Influence of Fe(II) on Arsenic(III) Oxidation by Birnessite in Diffusion-Limited Systems

Manganese(III/1V) oxides are naturally occurring oxidants of arsenic (As) and can transform the more mobile and toxic arsenite [As(III)] to the less mobile and less toxic arsenate [As(V)]. However, physical heterogeneity of soils contribute to the formation of redox transition zones which can host the interaction of Fe(II) with Mn(III/IV) oxides, leading to altered Mn(III/IV) oxide reactivity.
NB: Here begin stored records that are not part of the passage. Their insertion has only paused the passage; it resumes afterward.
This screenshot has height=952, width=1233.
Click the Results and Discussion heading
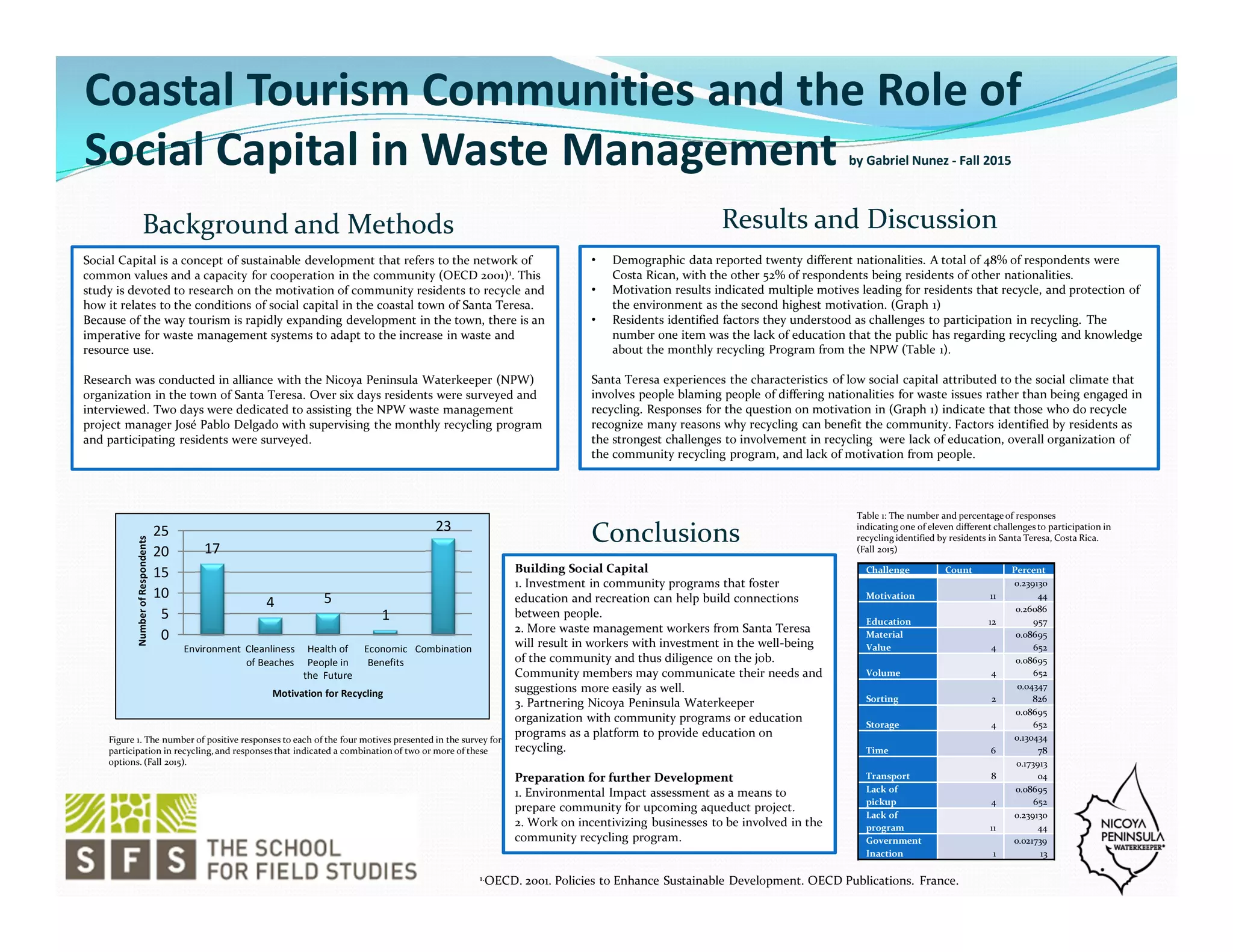859,219
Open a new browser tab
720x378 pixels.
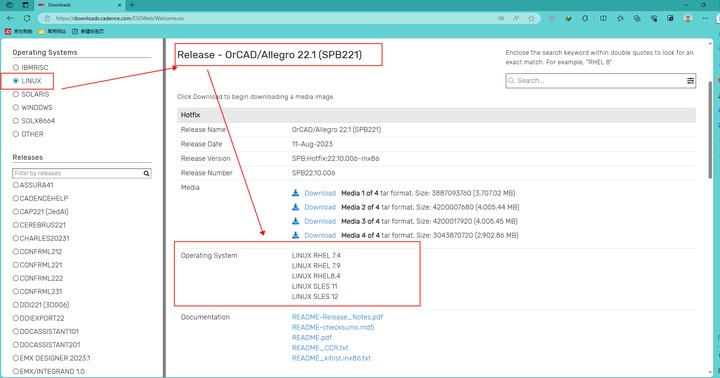tap(132, 5)
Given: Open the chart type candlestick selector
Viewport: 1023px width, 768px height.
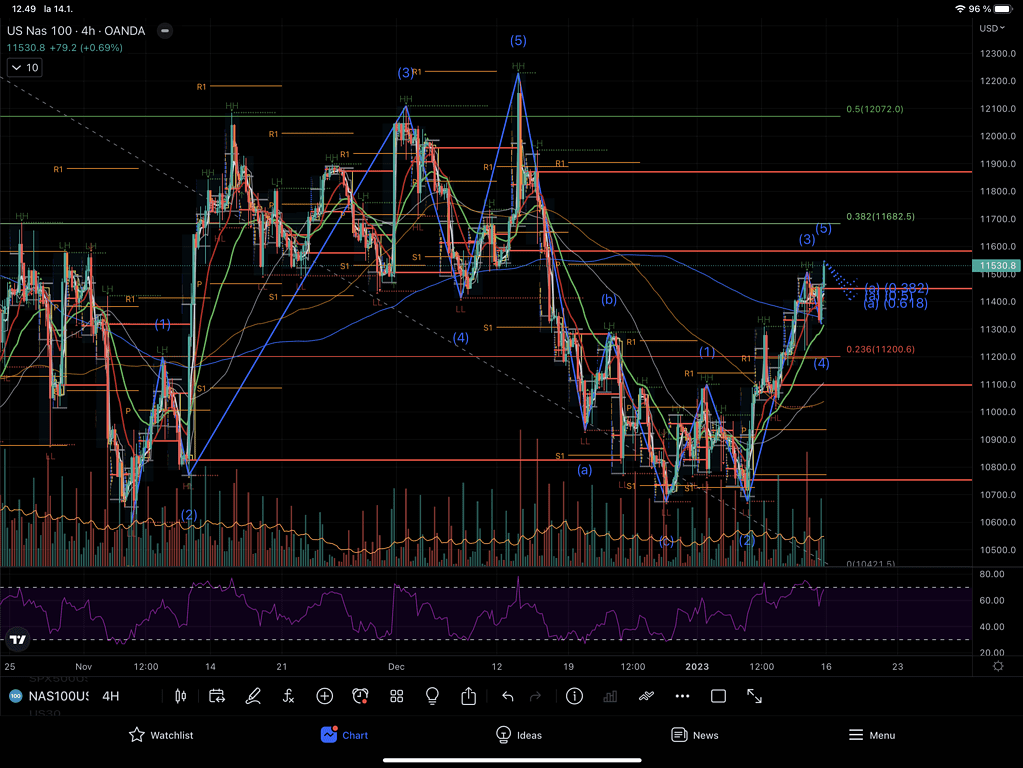Looking at the screenshot, I should 181,696.
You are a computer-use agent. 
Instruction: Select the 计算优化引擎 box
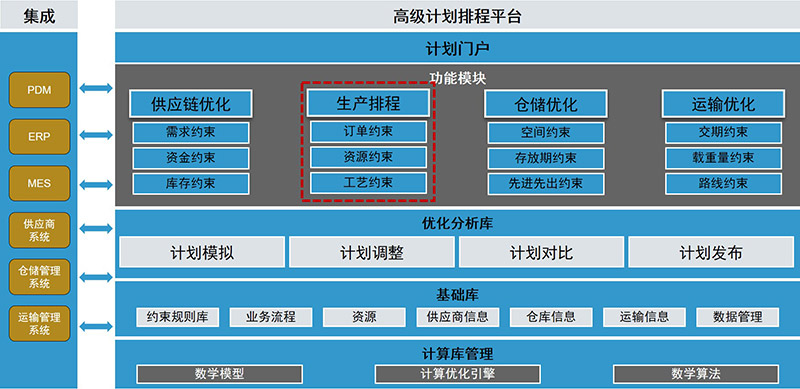click(x=457, y=374)
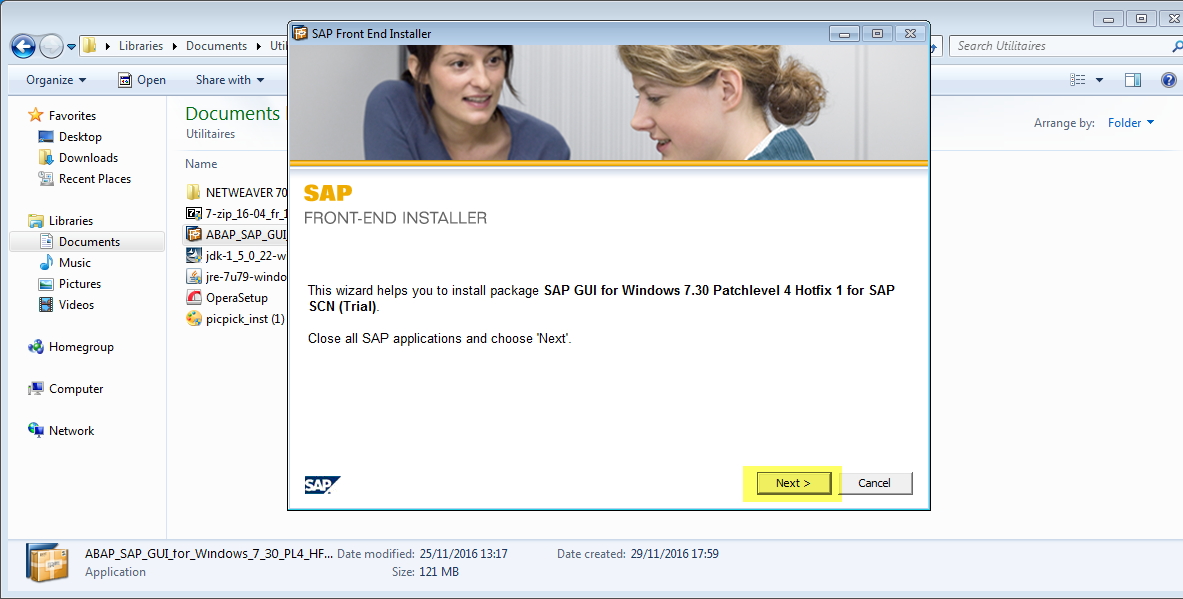Click the SAP logo in the installer dialog
This screenshot has width=1183, height=599.
click(x=322, y=484)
In the current study, we use a diffusion-controlled reactor to simulate such a redox interface to determine how As(III) oxidation by the Mn(III/IV) oxide birnessite is affected by Fe(II) within transport-limited environments. Our results show that Fe(II) oxidation by birnessite in diffusion-limited systems forms Fe(III) (oxyhydr)oxides with a range of crystallinities, with ferrihydrite being the dominant phase even in the presence of high Fe(II) concentrations. Fe(III) (oxyhydr)oxide formation is concomitant with birnessite transformation and release of Mn(II), which leads to a decrease in Mn AOS without significant alteration to Mn mineralogy. Using X-ray photoelectron spectroscopy depth-profiling analysis and scanning electron microscopy imaging, we found that even as Fe(II) is gradually introduced to birnessite, Fe(III) (oxyhydr)oxide precipitates did not coat the birnessite surface uniformly upon oxidation but instead formed discrete and unevenly dispersed surface-associated phases, leaving birnessite surfaces exposed to the surrounding solution. Average oxidation state of Mn in birnessite decreased rapidly after exposure to Fe(II) coincident with a fraction of solids transforming from hexagonal to triclinic birnessite. When As(III) was added to the diffusion-limited Fe-Mn oxide system, our results showed that pre-exposure of birnessite to high Fe(II) concentrations leads to a delay in the appearance of As(V) in solution as compared to oxidation by birnessite exposed to lower Fe(II). Additionally, the maximum steady state concentration of As(V)(aq) was suppressed in the high Fe system. Taken together, these findings show that though pre-exposure of birnessite to high concentrations of Fe(II) inhibited As(III) oxidation by Mn oxides within these systems, the precipitation of higher total mass of Fe(III) (oxyhydr)oxides in the high Fe system leads to greater retention of As.